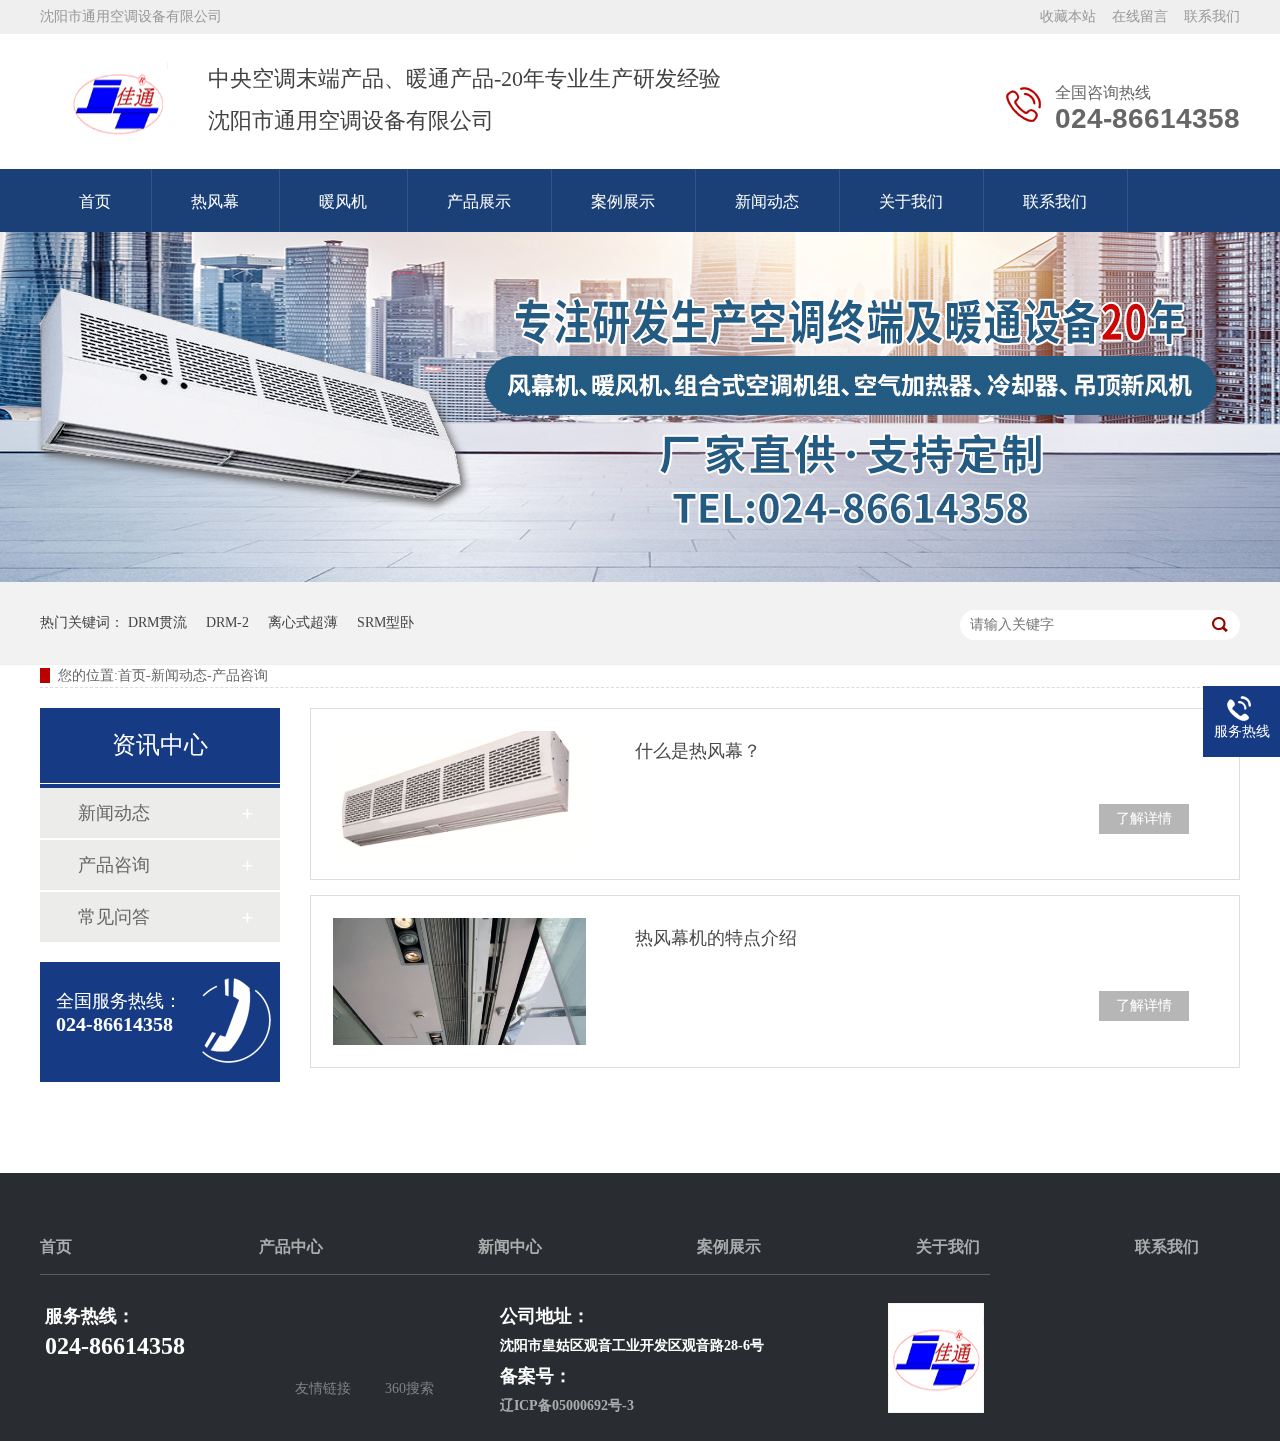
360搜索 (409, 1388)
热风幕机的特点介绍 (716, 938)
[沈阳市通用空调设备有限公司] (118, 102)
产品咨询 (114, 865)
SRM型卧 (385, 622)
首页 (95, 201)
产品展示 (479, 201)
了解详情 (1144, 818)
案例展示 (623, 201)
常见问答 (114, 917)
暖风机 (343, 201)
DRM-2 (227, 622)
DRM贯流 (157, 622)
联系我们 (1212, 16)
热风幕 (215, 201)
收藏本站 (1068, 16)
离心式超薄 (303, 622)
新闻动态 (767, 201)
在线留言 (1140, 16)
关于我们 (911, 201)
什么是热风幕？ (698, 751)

...

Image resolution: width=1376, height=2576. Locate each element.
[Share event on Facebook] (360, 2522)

*What is expected:*
Look above for the line holding "[沈阳市通用空调设备有限公司] (118, 102)" and the line holding "什么是热风幕？ (698, 751)", then output exactly those two lines and every line between them, nothing more.

*Exercise output:*
[沈阳市通用空调设备有限公司] (118, 102)
产品咨询 (114, 865)
SRM型卧 (385, 622)
首页 (95, 201)
产品展示 (479, 201)
了解详情 (1144, 818)
案例展示 (623, 201)
常见问答 (114, 917)
暖风机 (343, 201)
DRM-2 (227, 622)
DRM贯流 (157, 622)
联系我们 (1212, 16)
热风幕 (215, 201)
收藏本站 (1068, 16)
离心式超薄 (303, 622)
新闻动态 (767, 201)
在线留言 (1140, 16)
关于我们 (911, 201)
什么是热风幕？ (698, 751)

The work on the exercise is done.